== Extracted data ==

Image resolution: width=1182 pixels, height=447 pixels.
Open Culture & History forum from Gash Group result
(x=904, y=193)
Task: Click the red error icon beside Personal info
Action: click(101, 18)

===

### What you are asked to do
Print the records once more, exactly as written.

### Response box
Image resolution: width=1182 pixels, height=447 pixels.
Open Culture & History forum from Gash Group result
(x=904, y=193)
Task: Click the red error icon beside Personal info
Action: click(101, 18)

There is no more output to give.